_Input_.
******

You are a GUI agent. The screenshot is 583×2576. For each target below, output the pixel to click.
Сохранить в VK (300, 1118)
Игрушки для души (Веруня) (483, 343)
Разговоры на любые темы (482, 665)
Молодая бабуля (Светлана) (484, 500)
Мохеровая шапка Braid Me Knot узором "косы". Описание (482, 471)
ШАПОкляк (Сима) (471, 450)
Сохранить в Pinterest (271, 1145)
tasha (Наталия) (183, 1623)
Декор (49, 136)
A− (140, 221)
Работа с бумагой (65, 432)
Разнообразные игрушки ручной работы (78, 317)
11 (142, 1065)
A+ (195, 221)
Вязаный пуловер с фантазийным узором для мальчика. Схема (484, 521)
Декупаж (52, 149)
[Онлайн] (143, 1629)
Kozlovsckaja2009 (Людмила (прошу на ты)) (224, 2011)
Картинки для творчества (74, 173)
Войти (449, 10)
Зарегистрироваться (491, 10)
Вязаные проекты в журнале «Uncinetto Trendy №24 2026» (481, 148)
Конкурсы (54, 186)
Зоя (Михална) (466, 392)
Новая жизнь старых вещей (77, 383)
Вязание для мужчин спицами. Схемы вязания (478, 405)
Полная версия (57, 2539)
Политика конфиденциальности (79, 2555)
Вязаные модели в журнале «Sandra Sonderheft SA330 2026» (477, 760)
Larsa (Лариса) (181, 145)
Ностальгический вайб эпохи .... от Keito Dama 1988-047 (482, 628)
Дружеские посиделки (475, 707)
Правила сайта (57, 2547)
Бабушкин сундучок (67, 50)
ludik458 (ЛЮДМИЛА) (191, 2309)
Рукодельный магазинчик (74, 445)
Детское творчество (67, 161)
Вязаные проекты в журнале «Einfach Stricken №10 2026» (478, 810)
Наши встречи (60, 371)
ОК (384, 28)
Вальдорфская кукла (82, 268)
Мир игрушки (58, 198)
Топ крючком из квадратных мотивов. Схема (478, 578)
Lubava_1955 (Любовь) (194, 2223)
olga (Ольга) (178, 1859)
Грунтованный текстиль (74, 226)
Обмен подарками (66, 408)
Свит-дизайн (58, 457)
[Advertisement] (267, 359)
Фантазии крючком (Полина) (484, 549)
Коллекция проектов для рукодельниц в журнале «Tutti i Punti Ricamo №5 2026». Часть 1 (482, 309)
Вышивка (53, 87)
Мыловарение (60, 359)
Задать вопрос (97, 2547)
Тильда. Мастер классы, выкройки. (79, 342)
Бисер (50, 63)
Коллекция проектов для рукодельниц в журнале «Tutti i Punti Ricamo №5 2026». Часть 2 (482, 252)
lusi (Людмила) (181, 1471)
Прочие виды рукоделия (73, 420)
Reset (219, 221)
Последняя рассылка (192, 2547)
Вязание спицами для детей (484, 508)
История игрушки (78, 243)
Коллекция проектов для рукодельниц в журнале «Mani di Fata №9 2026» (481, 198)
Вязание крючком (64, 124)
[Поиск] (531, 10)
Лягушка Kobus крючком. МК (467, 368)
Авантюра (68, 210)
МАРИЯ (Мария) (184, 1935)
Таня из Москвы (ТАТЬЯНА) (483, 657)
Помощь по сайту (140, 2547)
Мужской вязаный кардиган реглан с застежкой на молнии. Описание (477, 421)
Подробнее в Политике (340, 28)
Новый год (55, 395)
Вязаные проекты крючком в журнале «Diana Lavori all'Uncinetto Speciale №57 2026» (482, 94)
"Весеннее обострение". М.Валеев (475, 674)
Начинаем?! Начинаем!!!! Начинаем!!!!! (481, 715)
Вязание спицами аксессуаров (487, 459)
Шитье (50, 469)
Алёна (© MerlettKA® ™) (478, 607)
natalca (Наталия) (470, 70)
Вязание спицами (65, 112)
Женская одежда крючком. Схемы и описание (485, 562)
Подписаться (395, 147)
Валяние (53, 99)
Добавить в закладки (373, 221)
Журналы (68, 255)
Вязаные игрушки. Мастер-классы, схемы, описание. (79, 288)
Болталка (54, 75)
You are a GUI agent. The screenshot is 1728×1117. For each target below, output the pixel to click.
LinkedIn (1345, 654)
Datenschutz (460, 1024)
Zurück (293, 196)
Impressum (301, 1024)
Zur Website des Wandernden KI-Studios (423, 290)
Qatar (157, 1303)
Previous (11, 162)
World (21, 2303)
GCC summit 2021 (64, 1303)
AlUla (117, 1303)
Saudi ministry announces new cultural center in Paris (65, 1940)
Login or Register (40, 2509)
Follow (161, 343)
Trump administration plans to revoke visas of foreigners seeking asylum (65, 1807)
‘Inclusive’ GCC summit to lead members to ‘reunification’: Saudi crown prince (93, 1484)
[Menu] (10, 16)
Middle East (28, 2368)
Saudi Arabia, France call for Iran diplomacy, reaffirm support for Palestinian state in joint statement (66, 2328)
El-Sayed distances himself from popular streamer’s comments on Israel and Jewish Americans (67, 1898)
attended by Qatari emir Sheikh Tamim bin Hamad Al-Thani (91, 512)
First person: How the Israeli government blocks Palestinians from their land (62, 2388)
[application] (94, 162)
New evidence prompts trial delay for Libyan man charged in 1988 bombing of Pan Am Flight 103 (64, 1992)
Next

******

_What the task asks_.
Please, from the entries above, set down exactly the lines from the one containing "Женская одежда крючком." through the one containing "AlUla (117, 1303)", and only those.

_Result of this task_.
Женская одежда крючком. Схемы и описание (485, 562)
Подписаться (395, 147)
Валяние (53, 99)
Добавить в закладки (373, 221)
Журналы (68, 255)
Вязаные игрушки. Мастер-классы, схемы, описание. (79, 288)
Болталка (54, 75)
You are a GUI agent. The screenshot is 1728×1117. For each target below, output the pixel to click.
LinkedIn (1345, 654)
Datenschutz (460, 1024)
Zurück (293, 196)
Impressum (301, 1024)
Zur Website des Wandernden KI-Studios (423, 290)
Qatar (157, 1303)
Previous (11, 162)
World (21, 2303)
GCC summit 2021 (64, 1303)
AlUla (117, 1303)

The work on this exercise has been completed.